[[ Passage to read, beginning ]]

Rarely do these kinds of transformations unfold neatly – that’s one of the meta-narratives of my book, I hope that while we often conceptualize history as a series of binary forks in the road, in truth history is forking always in many different directions at once. But I do suspect that, across the West, the ideology of neoliberalism, already weakened by the Great Recession and its fallout, will be weakened further, especially in places like the US, where market power was so little balanced with social welfare and general public solidarity. And I do think that China will emerge empowered. What this means for climate, I’m not sure, but it would be hard to do worse than we have in recent decades, when increasing knowledge of the problem has been accompanied only by increasing emissions, such that more than half of all the CO2 produced from the burning of fossil fuel in the entire history of humanity has come in the last 30 years.
Seventy percent of the world’s infectious diseases have come from the natural environment, with many from animal-to-human contact. So it’s very clear that the damage that we’re doing to the natural world makes it more likely that these diseases will continue to emerge. What could be done?

[[ Passage to read, end ]]

§ **Task list**:
(a) From the passage on history and climate, copy the text word for word, starting at "Seventy percent of" and ending at "could be done?".
(b) Name every country or geographic region mentioned in the passage on history and climate.

[[ Record set, beginning ]]

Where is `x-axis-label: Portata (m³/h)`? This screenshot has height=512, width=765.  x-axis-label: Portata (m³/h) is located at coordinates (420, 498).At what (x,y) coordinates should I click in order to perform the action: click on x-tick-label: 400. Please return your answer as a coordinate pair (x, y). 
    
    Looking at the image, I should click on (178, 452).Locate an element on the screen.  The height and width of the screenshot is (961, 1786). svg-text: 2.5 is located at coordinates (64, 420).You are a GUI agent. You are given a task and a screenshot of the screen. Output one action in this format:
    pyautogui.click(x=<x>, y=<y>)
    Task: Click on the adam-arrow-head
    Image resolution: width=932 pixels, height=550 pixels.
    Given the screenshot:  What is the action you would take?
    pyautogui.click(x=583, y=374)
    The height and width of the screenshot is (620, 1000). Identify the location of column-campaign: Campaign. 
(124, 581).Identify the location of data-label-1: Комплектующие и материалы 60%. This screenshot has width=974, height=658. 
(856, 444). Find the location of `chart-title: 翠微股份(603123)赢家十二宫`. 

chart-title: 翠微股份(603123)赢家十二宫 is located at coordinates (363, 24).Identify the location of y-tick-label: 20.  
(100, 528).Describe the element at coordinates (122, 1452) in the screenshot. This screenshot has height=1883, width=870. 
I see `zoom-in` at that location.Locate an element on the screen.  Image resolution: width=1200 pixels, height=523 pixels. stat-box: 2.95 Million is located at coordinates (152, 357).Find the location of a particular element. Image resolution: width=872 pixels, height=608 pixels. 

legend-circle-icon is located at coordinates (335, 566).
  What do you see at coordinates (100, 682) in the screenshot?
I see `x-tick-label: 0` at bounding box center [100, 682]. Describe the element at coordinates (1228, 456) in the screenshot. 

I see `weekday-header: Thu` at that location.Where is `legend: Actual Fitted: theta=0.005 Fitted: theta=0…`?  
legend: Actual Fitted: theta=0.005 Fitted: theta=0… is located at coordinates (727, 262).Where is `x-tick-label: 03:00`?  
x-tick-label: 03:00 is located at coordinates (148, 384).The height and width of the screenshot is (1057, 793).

[[ Record set, end ]]

§ **Expected results**:
(a)
Seventy percent of the world’s infectious diseases have come from the natural environment, with many from animal-to-human contact. So it’s very clear that the damage that we’re doing to the natural world makes it more likely that these diseases will continue to emerge. What could be done?

(b)
the West
the US
China